New Texas Workers Compensation Rules — HB 2600
Douglas H. Hartman, ARM
October 17, 2003 - The Woodlands Resort and Conference Center, Houston. Annual Fall Conference sponsored by the Houston Chapter of the Risk and Insurance Management Society. Moderator: Pam Chavez, Jacobs Engineering Group.
The theme of this year's conference was "Manage Risk Better." We attended three presentations on the topic of HB 2600.
Dean G. Pappas of Dean G. Pappas & Associates, P.C. gave a detailed account of the Implementation of HB 2600, the first major legislative revision of the 1989 Texas workers compensation act. HB 2600 was enacted in June of 2001. However, some parts became effective immediately and the rest were to become effective when approved according to a schedule of deadlines. As a result, there is some confusion as to what the rules are.
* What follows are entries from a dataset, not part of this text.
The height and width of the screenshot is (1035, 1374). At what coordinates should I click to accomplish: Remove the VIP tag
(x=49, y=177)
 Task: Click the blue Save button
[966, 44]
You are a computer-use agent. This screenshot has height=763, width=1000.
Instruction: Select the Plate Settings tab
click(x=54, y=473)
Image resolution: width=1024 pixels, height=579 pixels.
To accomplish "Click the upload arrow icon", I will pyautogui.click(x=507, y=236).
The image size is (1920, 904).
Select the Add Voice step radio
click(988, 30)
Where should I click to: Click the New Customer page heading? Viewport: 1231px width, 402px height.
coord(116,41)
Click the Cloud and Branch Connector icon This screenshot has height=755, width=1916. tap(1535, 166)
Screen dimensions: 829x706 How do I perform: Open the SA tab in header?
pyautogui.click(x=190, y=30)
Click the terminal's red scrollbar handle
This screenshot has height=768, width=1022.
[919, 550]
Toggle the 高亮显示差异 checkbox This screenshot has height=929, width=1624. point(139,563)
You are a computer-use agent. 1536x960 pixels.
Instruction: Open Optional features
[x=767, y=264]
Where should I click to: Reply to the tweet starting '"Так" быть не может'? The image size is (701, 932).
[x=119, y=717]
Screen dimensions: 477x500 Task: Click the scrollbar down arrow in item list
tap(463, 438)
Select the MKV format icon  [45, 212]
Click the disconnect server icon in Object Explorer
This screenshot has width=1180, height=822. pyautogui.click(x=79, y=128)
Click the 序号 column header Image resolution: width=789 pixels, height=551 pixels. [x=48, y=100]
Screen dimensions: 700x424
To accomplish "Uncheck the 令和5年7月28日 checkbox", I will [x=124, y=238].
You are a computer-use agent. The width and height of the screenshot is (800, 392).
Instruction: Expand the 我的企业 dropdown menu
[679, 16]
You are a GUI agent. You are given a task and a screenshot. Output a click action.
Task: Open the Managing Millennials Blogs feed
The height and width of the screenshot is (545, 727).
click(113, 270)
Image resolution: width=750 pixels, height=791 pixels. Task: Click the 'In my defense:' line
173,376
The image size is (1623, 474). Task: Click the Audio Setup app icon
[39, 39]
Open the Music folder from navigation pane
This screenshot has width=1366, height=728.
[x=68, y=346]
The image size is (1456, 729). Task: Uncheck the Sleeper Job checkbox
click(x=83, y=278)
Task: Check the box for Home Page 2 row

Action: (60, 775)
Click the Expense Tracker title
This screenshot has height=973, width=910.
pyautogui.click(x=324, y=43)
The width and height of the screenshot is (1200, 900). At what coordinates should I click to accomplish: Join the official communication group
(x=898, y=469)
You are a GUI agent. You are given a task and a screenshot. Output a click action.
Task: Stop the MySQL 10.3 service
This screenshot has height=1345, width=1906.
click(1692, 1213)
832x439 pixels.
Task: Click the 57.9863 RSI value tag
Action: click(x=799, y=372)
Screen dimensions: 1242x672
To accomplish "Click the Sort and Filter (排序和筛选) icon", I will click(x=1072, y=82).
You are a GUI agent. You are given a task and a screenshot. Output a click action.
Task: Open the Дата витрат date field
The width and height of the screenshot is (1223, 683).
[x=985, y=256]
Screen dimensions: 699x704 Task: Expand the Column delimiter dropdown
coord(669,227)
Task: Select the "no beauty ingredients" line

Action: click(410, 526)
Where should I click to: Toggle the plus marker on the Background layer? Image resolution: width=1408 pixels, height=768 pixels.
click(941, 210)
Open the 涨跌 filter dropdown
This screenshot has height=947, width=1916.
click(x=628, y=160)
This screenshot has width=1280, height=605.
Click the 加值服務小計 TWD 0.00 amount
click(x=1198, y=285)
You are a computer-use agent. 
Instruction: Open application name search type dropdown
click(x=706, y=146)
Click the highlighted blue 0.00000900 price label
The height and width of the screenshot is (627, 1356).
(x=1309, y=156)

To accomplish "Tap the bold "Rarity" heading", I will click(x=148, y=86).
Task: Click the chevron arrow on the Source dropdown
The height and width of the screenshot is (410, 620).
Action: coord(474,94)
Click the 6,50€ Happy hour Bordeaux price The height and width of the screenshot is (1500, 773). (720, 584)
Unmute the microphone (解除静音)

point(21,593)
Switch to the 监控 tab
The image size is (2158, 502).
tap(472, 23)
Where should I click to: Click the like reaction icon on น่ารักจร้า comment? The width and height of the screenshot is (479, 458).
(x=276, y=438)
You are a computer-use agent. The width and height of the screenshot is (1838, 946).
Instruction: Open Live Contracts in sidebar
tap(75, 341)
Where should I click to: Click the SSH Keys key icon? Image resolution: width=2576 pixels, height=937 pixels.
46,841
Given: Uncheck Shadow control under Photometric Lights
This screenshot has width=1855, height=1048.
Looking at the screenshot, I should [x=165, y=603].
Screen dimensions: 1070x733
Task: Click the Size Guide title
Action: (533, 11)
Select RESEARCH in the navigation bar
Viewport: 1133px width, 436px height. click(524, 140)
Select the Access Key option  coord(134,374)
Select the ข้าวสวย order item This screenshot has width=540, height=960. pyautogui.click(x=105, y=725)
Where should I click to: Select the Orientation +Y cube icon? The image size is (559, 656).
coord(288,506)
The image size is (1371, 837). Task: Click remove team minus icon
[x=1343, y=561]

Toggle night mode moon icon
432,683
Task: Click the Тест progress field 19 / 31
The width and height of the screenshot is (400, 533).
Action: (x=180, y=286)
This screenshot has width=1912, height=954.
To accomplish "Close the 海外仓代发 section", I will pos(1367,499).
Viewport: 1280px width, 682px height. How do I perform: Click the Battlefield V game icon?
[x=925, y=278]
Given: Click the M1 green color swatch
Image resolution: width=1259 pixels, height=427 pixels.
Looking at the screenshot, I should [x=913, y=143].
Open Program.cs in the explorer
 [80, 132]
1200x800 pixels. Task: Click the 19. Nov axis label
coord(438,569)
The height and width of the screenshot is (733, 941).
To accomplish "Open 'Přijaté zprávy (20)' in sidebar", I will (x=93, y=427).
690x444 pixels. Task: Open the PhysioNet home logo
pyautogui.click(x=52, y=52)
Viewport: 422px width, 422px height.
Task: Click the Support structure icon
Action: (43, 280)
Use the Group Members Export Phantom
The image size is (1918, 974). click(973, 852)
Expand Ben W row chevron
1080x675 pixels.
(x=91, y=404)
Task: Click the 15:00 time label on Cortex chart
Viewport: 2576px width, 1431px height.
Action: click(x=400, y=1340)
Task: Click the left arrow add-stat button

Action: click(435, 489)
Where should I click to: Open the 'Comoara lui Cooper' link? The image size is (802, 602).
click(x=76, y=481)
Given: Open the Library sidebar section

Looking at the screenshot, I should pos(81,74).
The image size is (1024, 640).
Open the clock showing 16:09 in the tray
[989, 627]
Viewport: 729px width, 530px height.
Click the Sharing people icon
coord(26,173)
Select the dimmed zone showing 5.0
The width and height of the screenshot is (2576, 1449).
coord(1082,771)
We thought Mr. Pappas did a great job of summarizing a topic that took 20 pages of single space text to address. What was troubling to us were all of the deadlines that were being missed. For example, by the end of August all treating physicians and healthcare providers were supposed to have signed up to be on a new Approved Doctors List. Thus far only 1,300 physicians and healthcare providers have received approval. The old list had 43,000 physicians on it. Other than emergency room physicians, who are exempt, which doctors are going to care for hurt workers?
Another missed deadline was the creation of Regional Healthcare Delivery Networks, which was supposed to have been done by the end of last year. Additionally, HB 2600 changed the rules governing payment of pharmacy bills, the calculation of the average weekly wage, return to work and preauthorization of surgery,among other revisions.
The next presenter was Stephen T. Smith, Smith & Carr, P.C. His topic was the Bona Fide Offer of Employment "BFOE". In a nutshell, unless an employer gives the injured employee a BFOE, the injured employee's indemnity benefits are tied to 70% of whatever his or her pre-injury wages were. If after the injury the employee accepts a job at a lower wage, the employer must make up the difference. On the other hand, if a BFOE is extended to the employee post-injury, and the employee stays out on comp., the employer only owes 70% of the wages of the BFOE.
In other words, the BFOE can be an effective incentive to get employees back to their original jobs — and to discourage malingering and long periods of TTD. On the other hand, extending the BFOE requires an understanding of the complex rules.